The Global Trend to Tax Digital Services
- Sales Tax News
- Jun 15, 2015 | Gail Cole
There is a fair amount of confusion in the United States over how to tax digital goods and services. Individual states tend to approach the subject in differing ways: some exempt all sales of digital goods and services, others tax certain digital goods and services, such e-books and downloaded music. Many aren’t quite sure what to do and let state departments of revenue deal with situations as they arise.
A similar confusion reigns in much of the world. However, that is gradually changing as countries rise to the challenge of figuring out how to tax these intangibles – particularly when they are sold by foreign businesses.
On January 1, 2015, for example, the European Union changed VAT sourcing rules for cross-border sales of digital services.

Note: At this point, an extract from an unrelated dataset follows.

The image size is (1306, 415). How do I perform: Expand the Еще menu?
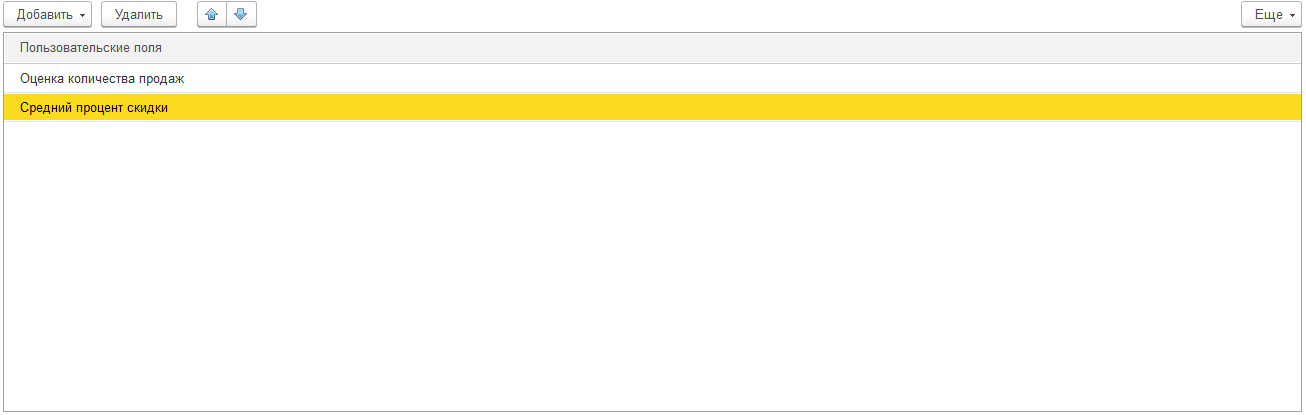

Under the new policy, all EU businesses supplying digital services to private consumers (B2C) in the single market zone must charge VAT based on the location of the EU consumer. In other words, EU sellers now must calculate and collect multiple rates of value added tax. Prior to 2015, EU sellers based VAT on the location of the supplier – the location of the consumer was irrelevant.
Read on for a snapshot of where several other nations stand with respect to taxing electronic goods and services.
The Australian Federal Government has recently confirmed that foreign sellers of digital goods and services will collect and remit the General Sales Tax (GST) beginning July 1, 2015. Highlights of the newly released budget include “Closing the GST Loophole: Consumers buying digital goods and services from overseas will have to pay GST on their purchases. This includes e-books, games, movies, music, consultancy and legal services and more.”
What has become known in Australia as the ‘Netflix Tax’ will apply to digital goods sold by foreign businesses such as Amazon, Google, Netflix and Steam. In his statement on levelling the playing field for GST, Treasurer Joe Hockey said, “It is plainly unfair that a supplier of digital products in Australia has to charge GST and an off-shore supplier does not.” He said that these companies are “agreeable” to change. “They actually don’t pay [the tax]. It’s a tax collected and they remit it back to the country where that occurs.” He expects the tax will generate more than $350 million during its first four years.
The Lok Sabha recently approved a Constitutional Amendment Bill, which seeks to create a Goods and Services Tax (GST). If created, a GST could ultimately be applied to supplies of digital goods and services.
Beginning October 1, 2015, the Japan Consumption Tax (JCT) will apply to “cross border supplies of electronic commerce by foreign businesses, such as the provision of digital books, music and advertisements, in order to ensure competitive equality between domestic and foreign businesses.”
Foreign businesses providing B2C electronic commerce to Japanese residents are advised to notify Japanese customers “that they shall account for VAT under the reverse charge mechanism.” Additional information is available through the Minister of Finance Japan; see also here.
Korea is planning impose VAT on sales of electronic services, effective July 1, 2015. Electronic applications, books, electronic documents, films, games, music and software sold on foreign open markets with off-shore servers will be subject to a 10% value added tax.
The Korea Times quoted a spokeswoman for Google Korea as saying the following: “[W]e believe that international forums like the OECD (Organisation for Economic Co-operation and Development) are precisely the places to decide tax rules for multinational businesses because everyone would benefit from a simpler and more transparent tax system.” She also “stressed that Google complies with the tax laws in every country where it operates, including Korea.”
Since July 2014, South Africa subjects to VAT foreign supplies of the following electronic services:
- Gaming (electronic, Internet, Interactive)
- Online auctions
- Online learning
- Subscriptions or micro payments for social networking sites, Apps, journals, webinars, etc.
The trend: tax a growing number of electronic goods and services.